**WORK ORDER**
All lines in the data that hold the word "Toggle" need copying.

Collected data:
※
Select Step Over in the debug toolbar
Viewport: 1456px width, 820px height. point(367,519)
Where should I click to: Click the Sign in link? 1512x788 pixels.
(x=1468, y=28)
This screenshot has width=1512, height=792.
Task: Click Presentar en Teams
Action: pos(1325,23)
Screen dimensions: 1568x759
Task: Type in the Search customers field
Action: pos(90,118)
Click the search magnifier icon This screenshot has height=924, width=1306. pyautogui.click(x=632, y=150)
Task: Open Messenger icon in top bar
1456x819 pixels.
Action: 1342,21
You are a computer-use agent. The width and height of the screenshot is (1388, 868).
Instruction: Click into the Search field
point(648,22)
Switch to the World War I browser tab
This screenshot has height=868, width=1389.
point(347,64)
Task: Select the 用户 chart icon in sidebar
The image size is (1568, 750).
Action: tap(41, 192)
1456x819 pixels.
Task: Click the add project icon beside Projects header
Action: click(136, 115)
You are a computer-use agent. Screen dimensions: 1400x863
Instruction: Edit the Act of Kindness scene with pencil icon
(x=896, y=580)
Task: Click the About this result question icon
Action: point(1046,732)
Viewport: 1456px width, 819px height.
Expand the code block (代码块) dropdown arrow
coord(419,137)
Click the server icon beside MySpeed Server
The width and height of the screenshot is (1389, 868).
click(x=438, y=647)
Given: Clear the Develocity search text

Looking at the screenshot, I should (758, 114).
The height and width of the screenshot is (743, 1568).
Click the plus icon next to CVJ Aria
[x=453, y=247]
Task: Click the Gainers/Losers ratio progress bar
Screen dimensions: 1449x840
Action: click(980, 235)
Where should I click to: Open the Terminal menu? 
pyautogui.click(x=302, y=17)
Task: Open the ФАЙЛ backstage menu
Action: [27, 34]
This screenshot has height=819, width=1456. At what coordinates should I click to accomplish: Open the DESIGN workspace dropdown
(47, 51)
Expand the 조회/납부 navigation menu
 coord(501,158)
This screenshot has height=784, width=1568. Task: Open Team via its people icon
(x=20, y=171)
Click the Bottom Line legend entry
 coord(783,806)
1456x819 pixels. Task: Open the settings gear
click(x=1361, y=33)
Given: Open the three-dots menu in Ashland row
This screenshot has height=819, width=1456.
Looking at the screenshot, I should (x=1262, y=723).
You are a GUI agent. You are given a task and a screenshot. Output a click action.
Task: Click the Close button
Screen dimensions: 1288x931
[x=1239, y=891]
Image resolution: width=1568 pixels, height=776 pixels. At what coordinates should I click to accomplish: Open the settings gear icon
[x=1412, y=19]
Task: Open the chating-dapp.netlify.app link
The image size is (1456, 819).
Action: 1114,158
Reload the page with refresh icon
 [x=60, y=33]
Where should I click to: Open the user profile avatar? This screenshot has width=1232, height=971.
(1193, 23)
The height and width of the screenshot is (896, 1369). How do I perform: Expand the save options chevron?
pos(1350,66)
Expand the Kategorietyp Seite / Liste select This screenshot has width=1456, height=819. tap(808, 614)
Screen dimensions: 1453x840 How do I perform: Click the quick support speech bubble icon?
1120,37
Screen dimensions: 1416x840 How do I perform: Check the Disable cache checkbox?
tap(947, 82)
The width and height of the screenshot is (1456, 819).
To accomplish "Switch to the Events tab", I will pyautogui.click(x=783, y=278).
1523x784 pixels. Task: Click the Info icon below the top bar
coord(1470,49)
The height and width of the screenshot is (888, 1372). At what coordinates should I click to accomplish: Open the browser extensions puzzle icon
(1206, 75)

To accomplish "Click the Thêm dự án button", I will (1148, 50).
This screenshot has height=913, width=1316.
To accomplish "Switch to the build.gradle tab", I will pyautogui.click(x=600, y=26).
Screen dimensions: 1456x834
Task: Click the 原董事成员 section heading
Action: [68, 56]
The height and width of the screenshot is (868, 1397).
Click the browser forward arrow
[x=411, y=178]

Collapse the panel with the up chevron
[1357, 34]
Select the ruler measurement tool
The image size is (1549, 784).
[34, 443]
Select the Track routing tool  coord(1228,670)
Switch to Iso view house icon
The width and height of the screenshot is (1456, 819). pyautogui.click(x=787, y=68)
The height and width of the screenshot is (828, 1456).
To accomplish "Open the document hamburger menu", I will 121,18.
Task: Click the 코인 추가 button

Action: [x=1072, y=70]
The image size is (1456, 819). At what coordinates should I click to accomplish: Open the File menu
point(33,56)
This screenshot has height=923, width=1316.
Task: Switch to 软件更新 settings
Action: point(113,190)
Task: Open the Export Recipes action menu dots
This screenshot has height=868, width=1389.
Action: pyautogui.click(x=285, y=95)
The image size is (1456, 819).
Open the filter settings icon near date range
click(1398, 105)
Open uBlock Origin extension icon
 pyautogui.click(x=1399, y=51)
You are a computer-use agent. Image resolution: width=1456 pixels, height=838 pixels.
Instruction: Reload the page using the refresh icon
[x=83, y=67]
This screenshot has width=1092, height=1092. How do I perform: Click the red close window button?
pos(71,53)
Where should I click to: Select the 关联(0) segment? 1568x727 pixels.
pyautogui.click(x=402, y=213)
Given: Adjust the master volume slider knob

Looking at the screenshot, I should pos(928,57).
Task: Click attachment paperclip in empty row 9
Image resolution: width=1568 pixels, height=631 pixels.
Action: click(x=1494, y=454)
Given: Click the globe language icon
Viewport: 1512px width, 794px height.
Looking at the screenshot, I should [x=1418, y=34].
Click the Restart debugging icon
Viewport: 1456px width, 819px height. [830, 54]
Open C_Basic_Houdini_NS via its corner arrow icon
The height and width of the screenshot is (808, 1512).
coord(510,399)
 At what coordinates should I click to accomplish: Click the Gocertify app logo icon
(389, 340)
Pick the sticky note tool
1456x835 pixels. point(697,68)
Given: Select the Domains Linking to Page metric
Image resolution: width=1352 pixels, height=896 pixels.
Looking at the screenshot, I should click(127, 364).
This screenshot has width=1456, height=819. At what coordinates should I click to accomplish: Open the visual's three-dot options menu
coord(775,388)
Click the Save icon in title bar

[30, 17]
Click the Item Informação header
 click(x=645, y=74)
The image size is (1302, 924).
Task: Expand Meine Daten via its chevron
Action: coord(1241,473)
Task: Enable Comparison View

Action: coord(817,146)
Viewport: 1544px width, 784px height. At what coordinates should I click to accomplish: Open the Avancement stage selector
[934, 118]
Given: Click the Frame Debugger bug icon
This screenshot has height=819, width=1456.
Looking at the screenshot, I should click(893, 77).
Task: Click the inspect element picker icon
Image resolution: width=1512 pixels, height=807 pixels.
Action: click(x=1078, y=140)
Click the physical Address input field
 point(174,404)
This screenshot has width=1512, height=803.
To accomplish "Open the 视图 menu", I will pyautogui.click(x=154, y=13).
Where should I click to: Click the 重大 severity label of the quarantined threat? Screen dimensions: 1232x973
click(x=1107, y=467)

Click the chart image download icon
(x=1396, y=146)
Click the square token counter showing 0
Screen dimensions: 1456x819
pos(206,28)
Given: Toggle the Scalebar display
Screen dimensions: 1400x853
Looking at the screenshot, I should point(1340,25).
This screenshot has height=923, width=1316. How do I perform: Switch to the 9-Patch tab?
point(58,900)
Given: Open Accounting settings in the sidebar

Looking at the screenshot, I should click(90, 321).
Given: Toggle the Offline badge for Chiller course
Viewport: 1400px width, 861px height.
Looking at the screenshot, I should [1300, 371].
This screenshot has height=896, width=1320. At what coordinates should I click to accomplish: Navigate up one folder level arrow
※
**TASK ANSWER**
Given: Toggle the Scalebar display
Given: Toggle the Offline badge for Chiller course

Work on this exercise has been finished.